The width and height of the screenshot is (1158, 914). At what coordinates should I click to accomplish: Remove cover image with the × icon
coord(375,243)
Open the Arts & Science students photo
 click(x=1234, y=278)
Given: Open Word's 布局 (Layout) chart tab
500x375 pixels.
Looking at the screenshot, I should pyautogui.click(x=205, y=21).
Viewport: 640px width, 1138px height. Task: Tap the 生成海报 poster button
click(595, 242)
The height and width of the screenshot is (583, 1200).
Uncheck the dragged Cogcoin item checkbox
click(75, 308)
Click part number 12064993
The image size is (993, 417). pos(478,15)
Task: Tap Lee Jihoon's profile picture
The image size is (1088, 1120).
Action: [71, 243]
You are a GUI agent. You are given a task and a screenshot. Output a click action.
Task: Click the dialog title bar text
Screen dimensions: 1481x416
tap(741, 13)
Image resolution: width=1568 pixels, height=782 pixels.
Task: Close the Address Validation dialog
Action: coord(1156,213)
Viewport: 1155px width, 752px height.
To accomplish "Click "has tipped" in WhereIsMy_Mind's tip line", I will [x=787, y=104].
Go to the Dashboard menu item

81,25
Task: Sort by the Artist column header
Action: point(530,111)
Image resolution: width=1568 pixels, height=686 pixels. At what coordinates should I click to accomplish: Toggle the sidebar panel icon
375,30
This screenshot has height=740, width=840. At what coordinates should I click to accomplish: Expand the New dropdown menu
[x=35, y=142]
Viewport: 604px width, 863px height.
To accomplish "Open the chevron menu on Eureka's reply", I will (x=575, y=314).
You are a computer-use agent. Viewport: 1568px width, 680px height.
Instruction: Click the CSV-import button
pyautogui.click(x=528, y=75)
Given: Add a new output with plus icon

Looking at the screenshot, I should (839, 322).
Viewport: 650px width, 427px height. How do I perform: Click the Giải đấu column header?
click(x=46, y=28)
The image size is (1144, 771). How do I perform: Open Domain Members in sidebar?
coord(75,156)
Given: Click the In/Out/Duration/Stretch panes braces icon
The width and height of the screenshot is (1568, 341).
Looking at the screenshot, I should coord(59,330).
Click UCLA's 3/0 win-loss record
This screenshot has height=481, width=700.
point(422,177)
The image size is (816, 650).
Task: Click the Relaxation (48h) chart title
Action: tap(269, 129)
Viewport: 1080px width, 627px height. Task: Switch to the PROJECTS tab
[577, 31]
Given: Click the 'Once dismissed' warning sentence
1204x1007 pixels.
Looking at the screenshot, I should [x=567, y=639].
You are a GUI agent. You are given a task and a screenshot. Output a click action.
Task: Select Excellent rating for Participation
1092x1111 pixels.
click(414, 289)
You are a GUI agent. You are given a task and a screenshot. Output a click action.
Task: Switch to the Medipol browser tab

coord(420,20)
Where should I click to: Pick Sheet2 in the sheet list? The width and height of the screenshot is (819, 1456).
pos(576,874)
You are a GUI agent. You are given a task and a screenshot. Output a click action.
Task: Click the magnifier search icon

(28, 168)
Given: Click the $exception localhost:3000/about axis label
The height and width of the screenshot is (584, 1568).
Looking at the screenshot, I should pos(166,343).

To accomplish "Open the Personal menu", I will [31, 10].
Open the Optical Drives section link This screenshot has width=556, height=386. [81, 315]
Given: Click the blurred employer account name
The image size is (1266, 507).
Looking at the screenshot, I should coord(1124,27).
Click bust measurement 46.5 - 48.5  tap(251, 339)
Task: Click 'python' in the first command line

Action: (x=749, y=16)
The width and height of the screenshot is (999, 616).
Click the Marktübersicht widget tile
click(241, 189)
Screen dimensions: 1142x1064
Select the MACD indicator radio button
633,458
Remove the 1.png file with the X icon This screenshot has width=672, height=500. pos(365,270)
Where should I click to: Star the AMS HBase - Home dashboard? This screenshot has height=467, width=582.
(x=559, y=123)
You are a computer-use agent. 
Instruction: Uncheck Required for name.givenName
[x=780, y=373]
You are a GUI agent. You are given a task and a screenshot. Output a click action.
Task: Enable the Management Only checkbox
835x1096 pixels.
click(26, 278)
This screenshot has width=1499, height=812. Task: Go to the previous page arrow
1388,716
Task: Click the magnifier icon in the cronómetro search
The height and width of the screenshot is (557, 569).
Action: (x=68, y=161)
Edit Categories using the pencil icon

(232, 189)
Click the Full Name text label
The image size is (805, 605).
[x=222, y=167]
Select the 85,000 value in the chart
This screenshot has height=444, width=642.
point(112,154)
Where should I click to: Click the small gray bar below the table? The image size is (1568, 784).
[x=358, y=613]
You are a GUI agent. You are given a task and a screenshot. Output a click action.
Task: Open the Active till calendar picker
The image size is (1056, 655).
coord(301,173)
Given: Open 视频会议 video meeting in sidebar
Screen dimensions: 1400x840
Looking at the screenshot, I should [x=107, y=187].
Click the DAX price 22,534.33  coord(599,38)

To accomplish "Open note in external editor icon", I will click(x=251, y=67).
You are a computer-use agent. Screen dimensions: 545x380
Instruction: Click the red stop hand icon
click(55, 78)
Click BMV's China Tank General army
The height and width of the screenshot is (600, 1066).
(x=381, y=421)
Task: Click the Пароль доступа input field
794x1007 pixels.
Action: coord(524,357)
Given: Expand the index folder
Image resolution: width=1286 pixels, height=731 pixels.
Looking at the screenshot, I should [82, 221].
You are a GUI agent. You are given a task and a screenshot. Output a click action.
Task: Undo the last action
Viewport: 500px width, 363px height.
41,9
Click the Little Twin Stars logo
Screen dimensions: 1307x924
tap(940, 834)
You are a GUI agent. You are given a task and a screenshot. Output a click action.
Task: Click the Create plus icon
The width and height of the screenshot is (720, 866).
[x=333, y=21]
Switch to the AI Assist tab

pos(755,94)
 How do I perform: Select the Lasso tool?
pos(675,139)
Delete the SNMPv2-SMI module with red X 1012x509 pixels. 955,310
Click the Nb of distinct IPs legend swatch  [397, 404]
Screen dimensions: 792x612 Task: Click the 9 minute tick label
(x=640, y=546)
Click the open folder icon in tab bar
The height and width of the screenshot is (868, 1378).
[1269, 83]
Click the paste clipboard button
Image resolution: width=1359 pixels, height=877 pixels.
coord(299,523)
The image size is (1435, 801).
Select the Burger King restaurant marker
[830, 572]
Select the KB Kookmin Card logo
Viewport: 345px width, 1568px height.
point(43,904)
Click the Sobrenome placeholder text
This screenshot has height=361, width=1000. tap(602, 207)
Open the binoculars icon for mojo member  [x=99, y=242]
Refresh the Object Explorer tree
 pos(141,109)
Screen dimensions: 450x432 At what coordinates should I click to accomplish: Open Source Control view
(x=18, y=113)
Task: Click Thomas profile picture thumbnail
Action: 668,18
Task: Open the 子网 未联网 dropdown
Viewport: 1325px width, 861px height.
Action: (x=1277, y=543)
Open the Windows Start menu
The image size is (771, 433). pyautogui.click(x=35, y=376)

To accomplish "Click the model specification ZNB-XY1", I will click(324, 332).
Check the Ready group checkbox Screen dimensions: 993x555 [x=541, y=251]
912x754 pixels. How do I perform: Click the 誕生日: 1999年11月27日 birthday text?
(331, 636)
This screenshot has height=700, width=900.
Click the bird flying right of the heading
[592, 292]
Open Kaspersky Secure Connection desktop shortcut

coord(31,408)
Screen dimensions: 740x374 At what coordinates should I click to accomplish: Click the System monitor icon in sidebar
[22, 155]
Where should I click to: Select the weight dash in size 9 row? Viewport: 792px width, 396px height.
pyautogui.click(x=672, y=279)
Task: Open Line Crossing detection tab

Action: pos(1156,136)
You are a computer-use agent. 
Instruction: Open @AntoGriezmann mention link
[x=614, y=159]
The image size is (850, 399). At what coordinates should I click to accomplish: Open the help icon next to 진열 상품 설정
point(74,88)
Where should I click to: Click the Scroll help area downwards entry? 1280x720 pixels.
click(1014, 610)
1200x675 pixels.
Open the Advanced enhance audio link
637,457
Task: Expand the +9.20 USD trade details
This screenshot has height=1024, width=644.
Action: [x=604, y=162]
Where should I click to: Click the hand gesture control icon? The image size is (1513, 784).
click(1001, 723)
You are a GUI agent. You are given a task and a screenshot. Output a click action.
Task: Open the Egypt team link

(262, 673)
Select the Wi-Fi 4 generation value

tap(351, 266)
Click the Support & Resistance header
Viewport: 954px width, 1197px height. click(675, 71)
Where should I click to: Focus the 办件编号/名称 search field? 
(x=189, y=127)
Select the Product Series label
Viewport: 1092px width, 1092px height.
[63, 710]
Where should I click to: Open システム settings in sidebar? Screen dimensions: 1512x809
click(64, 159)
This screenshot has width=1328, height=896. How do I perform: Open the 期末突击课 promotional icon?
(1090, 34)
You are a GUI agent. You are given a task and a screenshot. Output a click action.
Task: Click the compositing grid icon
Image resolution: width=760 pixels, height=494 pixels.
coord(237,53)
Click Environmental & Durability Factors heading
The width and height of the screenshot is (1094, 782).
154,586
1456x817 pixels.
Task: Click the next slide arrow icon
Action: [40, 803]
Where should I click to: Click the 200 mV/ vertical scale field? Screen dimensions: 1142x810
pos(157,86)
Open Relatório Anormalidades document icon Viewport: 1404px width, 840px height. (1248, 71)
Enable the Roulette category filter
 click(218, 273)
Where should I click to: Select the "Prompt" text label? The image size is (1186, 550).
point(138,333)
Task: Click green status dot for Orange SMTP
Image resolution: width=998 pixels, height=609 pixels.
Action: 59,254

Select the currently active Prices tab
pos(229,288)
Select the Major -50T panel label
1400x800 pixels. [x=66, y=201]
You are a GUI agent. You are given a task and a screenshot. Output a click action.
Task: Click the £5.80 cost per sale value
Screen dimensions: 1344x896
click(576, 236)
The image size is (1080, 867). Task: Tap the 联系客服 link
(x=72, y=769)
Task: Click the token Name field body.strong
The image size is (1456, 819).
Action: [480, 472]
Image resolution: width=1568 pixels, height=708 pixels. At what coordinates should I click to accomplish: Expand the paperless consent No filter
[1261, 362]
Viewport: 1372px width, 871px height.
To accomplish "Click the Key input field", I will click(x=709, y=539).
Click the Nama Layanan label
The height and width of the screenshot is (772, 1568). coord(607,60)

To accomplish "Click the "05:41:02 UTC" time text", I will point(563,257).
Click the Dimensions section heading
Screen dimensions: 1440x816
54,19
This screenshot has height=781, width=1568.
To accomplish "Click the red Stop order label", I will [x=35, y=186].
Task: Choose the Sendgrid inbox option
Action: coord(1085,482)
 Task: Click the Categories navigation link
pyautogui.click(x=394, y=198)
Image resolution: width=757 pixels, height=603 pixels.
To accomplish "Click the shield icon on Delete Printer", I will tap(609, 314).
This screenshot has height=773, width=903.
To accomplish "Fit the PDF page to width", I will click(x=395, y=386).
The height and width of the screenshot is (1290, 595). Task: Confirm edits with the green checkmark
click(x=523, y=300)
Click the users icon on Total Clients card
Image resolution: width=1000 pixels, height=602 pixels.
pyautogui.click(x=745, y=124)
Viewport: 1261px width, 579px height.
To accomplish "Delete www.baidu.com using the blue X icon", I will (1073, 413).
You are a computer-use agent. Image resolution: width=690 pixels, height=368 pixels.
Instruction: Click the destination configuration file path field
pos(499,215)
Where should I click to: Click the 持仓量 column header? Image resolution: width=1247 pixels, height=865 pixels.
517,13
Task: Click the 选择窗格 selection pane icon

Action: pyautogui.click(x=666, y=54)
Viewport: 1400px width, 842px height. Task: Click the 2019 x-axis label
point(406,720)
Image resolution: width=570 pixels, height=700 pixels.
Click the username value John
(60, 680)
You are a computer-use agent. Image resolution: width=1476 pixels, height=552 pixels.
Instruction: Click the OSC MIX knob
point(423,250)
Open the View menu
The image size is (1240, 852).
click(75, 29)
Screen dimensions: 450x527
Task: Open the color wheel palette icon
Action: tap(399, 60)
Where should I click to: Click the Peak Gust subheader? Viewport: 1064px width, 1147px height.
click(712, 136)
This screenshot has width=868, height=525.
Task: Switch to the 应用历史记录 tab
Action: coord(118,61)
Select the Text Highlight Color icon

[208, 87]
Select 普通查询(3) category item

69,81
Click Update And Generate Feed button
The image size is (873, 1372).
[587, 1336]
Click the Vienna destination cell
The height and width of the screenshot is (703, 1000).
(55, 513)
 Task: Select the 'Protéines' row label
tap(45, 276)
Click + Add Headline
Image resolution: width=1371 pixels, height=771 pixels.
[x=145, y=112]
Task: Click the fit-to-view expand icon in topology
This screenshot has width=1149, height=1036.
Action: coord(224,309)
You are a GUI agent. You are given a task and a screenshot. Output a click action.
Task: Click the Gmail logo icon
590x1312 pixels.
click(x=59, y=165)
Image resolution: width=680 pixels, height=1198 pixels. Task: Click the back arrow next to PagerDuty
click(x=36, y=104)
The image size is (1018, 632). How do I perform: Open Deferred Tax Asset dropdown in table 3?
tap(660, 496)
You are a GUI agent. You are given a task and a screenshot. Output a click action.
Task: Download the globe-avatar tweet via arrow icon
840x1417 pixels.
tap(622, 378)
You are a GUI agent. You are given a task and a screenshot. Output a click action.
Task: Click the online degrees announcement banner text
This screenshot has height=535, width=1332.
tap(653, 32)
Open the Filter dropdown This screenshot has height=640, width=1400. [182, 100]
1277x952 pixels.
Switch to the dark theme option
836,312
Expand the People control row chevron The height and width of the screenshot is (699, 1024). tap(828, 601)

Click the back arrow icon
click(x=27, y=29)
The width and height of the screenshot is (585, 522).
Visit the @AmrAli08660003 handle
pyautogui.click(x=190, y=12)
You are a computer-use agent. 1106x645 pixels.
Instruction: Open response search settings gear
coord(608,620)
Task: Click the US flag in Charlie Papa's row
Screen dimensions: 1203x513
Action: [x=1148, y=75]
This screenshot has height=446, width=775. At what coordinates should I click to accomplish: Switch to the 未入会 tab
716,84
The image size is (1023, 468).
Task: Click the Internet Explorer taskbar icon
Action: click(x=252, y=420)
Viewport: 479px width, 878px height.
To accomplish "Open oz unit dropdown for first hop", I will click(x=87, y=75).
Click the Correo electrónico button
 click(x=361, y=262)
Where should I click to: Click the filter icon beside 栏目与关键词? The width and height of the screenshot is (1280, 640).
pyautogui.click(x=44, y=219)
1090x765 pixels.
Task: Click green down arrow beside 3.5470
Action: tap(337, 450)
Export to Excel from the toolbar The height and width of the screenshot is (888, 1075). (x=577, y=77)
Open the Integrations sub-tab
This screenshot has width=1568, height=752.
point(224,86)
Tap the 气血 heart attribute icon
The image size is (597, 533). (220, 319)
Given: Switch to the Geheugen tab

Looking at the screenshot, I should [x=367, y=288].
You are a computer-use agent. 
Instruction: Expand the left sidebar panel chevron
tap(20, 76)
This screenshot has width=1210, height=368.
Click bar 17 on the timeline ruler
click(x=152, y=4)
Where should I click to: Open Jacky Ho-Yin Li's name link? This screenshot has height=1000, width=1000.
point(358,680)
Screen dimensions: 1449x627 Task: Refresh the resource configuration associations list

*GOAL OF THE EXERCISE*.
Look over the listing. Pull out every line with the string "Delete" in it.

*REPLY TO THE TASK*.
Delete the SNMPv2-SMI module with red X 1012x509 pixels. 955,310
To accomplish "Click the shield icon on Delete Printer", I will tap(609, 314).
To accomplish "Delete www.baidu.com using the blue X icon", I will (1073, 413).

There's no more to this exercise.